Agent Telemetry Blackout: Task-to-Agent Rename Breaks All Agent Spans

Session Date: 2026-03-02 Project: observability-toolkit (hooks + dashboard) Focus: Investigate telemetry anomalies flagged by quality metrics; fix agent span loss Session Type: Root-Cause Analysis + Bug Fix Session ID: ca100ac0-95d1-464a-b5b0-f587c497c114

Opening Narrative

Quality metrics from the dashboard flagged three anomalies: task_completion = 0.00, 27 unexpected files_touched, and faithfulness = 0.82. What appeared to be three separate quality regressions turned out to be one false alarm (session mismatch) masking one critical infrastructure bug (agent tool rename).
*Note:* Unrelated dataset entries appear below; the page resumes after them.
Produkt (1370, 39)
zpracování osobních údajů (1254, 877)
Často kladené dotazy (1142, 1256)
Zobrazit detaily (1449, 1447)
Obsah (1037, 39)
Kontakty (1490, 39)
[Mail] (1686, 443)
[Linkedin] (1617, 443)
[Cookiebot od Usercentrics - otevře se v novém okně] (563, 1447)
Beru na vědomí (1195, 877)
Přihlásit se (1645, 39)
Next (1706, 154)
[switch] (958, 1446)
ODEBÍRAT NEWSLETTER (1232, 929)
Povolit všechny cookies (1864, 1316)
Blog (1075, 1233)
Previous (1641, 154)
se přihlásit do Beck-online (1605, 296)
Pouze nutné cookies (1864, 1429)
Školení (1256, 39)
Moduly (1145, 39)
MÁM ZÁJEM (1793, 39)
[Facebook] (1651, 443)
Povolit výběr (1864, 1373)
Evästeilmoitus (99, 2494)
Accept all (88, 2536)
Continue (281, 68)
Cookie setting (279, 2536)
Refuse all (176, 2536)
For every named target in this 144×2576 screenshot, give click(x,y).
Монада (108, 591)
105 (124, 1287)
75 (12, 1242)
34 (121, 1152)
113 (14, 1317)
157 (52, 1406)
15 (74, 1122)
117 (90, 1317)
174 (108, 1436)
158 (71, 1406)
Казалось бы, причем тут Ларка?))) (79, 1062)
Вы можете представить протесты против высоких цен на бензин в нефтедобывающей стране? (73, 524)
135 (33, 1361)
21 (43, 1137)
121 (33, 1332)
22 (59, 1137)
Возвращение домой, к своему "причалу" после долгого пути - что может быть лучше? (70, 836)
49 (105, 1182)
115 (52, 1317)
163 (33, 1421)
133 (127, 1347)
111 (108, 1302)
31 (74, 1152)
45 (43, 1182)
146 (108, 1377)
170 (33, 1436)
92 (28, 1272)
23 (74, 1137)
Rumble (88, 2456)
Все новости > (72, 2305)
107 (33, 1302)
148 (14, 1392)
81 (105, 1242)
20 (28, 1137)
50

The investigation uncovered that Claude Code v2.1.63 (published Feb 28) renamed the Task tool to Agent, silently breaking all agent telemetry starting March 1.

Investigation Timeline

Phase 1: Session Mismatch Discovery

The quality pipeline’s find_latest_session_id() auto-discovery picked session 2e117678 (a dashboard work session at file position 3431) instead of the actual investigation session ca100ac0 (position 1583). This produced misleading metrics:

Metric	Wrong Session (2e117678)	Correct Session (ca100ac0)
task_completion	0.00	1.00
files_touched	27 (dashboard components)	7 (hooks + agents)
agent_spans	0	0 (real)

Two of three “critical” findings were false alarms from analyzing the wrong session.

Phase 2: Agent Span Cliff

The third finding – zero agent spans – was real and affected ALL sessions, not just one. Daily agent span counts:

Date	Agent Spans	Total Trace Lines
Feb 27	434	16,662
Feb 28	111	6,882
Mar 1	0	17,004
Mar 2 (post-fix)	30	4,797

The cliff from 111 to 0 on Mar 1 with 17K total spans confirmed a systematic instrumentation failure, not reduced usage.

Phase 3: Root Cause

Claude Code v2.1.63 renamed the tool from Task to Agent. Three places in the hooks infrastructure matched on the old name:

settings.json – Hook matchers: mcp__.*|Skill|Task (PreToolUse and PostToolUse)
pre-tool.ts – Guard: if (input.tool_name !== 'Task') return;
post-tool.ts – Guard: same pattern, plus router dispatch

All three silently skipped the new Agent tool name, producing zero spans with no errors.

Fixes Applied

All fixes applied in session ca100ac0 on Mar 2:

settings.json

- "matcher": "mcp__.*|Skill|Task"
+ "matcher": "mcp__.*|Skill|Agent|Task"

pre-tool.ts / post-tool.ts

- if (input.tool_name !== 'Task') return;
+ if (input.tool_name !== 'Agent' && input.tool_name !== 'Task') return;

Both Agent and Task are accepted for backwards compatibility with any sessions still running older Claude Code versions.

Recovery Verification

Mar 2 telemetry (post-fix, partial day) shows agent spans recovering:

15 pre-tool agent spans + 15 post-tool agent spans = 30 agent spans
All from code-reviewer agents running FR1-FR8 dashboard review commits
Full agent attribute capture restored: gen_ai.agent.name, gen_ai.agent.id, agent.source_type, agent.output_size

Evaluation Score Trends

Metric	Feb 27	Feb 28	Mar 1	Mar 2
task_completion (avg)	0.17	0.55	0.51	0.49
coherence (avg)	0.88	0.82	–	–
faithfulness (avg)	0.95	0.89	–	–
hallucination (avg)	0.05	0.11	–	–
tool_correctness (avg)	0.98	0.99	–	–

Notes:

Mar 1 and Mar 2 only emitted task_completion evaluations (rule-based). LLM-as-Judge metrics (coherence, faithfulness, hallucination) were not sampled.
Feb 27 had the highest evaluation volume (11,909 evaluation_latency records) due to active LLM-as-Judge sampling.
task_completion low avg on Feb 27 (0.17) reflects many sessions with incomplete task lists, not quality issues.

Commit Activity (Mar 1-2)

Dashboard Submodule (16 commits)

FR1-FR8 final review follow-ups: TrendChart COLORS alias removal, useApiQuery JSDoc, Stat magic number extraction, TruncatedList key prop docs, TrendChart aria role, FreqBar CSS grid, MetadataRow empty-string guard, TrendSeries CSS var + p10 mask fix. Plus changelog/backlog housekeeping.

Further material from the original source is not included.